Variables are defined as follows:
<Variable> := {
"variable_id": <string>,
"description": <string>,
"type": <string>,
"default": <string|number|boolean|null|array|object>
}
The value for type is the expected data type for the content of the variable and MUST be one of string (default), number, boolean, array or object.
The value for variable_id is the name of the variable and can be any valid JSON key, but it is RECOMMENDED to use snake case and limit the characters to a-z, 0-9 and _.

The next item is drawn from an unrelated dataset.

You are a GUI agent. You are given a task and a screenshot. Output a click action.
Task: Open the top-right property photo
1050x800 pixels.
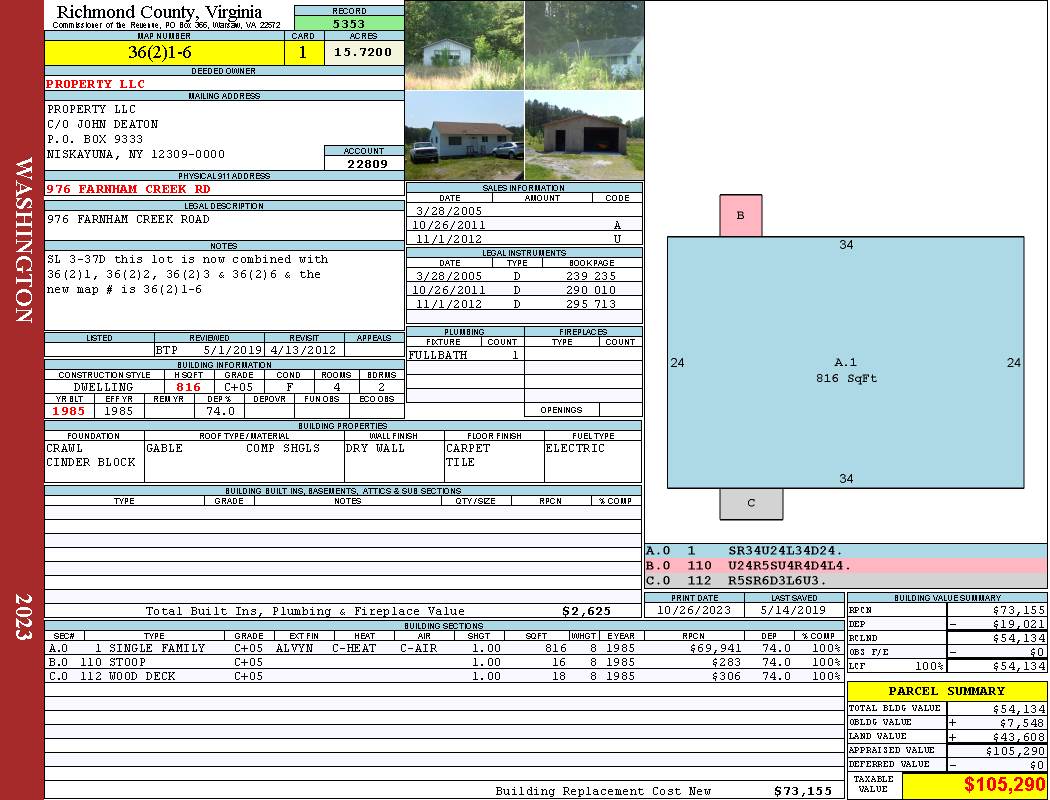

Whenever no value for the variable is defined the default value is used or the process graph is rejected if not default value has been specified.
Example¶
Deriving minimum EVI (Enhanced Vegetation Index) measurements over pixel time series of Sentinel 2 imagery. The main process chain in blue, callbacks in yellow:
The process graph representing the algorithm:
{ "dc": { "process_id": "load_collection", "process_description": "Loading the data; The order of the specified bands is important for the following reduce operation.", "arguments": { "id": "Sentinel-2", "spatial_extent": { "west": 16.1, "east": 16.6, "north": 48.6, "south": 47.2 }, "temporal_extent": ["2018-01-01", "2018-02-01"], "bands": ["B08", "B04", "B02"] } }, "evi": { "process_id": "reduce", "process_description": "Compute the EVI. Formula: 2.5 * (NIR - RED) / (1 + NIR + 6*RED + -7.5*BLUE)", "arguments": { "data": {"from_node": "dc"}, "dimension": "spectral", "reducer": { "callback": { "nir": { "process_id": "array_element", "arguments": { "data": {"from_argument": "data"}, "index": 0 } }, "red": { "process_id": "array_element", "arguments": { "data": {"from_argument": "data"}, "index": 1 } }, "blue": { "process_id": "array_element", "arguments": { "data": {"from_argument": "data"}, "index": 2 } }, "sub": { "process_id": "substract", "arguments": { "data": [{"from_node": "nir"}, {"from_node": "red"}] } }, "p1": { "process_id": "product", "arguments": { "data": [6, {"from_node": "red"}] } }, "p2": { "process_id": "product", "arguments": { "data": [-7.5, {"from_node": "blue"}] } }, "sum": { "process_id": "sum", "arguments": { "data": [1, {"from_node": "nir"}, {"from_node": "p1"}, {"from_node": "p2"}] } }, "div": { "process_id": "divide", "arguments": { "data": [{"from_node": "sub"}, {"from_node": "sum"}] } }, "p3": { "process_id": "product", "arguments": { "data": [2.5, {"from_node": "div"}] }, "result": true } } } } }, "mintime": { "process_id": "reduce", "process_description": "Compute a minimum time composite by reducing the temporal dimension", "arguments": { "data": {"from_node": "evi"}, "dimension": "temporal", "reducer": { "callback": { "min": { "process_id": "min", "arguments": { "data": {"from_argument": "data"} }, "result": true } } } } }, "save": { "process_id": "save_result", "arguments": { "data": {"from_node": "mintime"}, "format": "GTiff" }, "result": true } }
Remarks for back-end processing¶
To process the process graph on the back-end you need to go through all nodes/processes in the list and set for each node to which node it passes data and from which it expects data. In another iteration the back-end can find all start nodes for processing by checking for zero dependencies.
You can now start and execute the start nodes (in parallel if possible). Results can be passed to the nodes that were identified beforehand. For each node that depends on multiple inputs you need to check whether all dependencies have already finished and only execute once the last dependency is ready.
Please be aware that the result node (result set to true) is not necessarily the last node that is executed. The author of the process graph may choose to set a non-end node to the result node!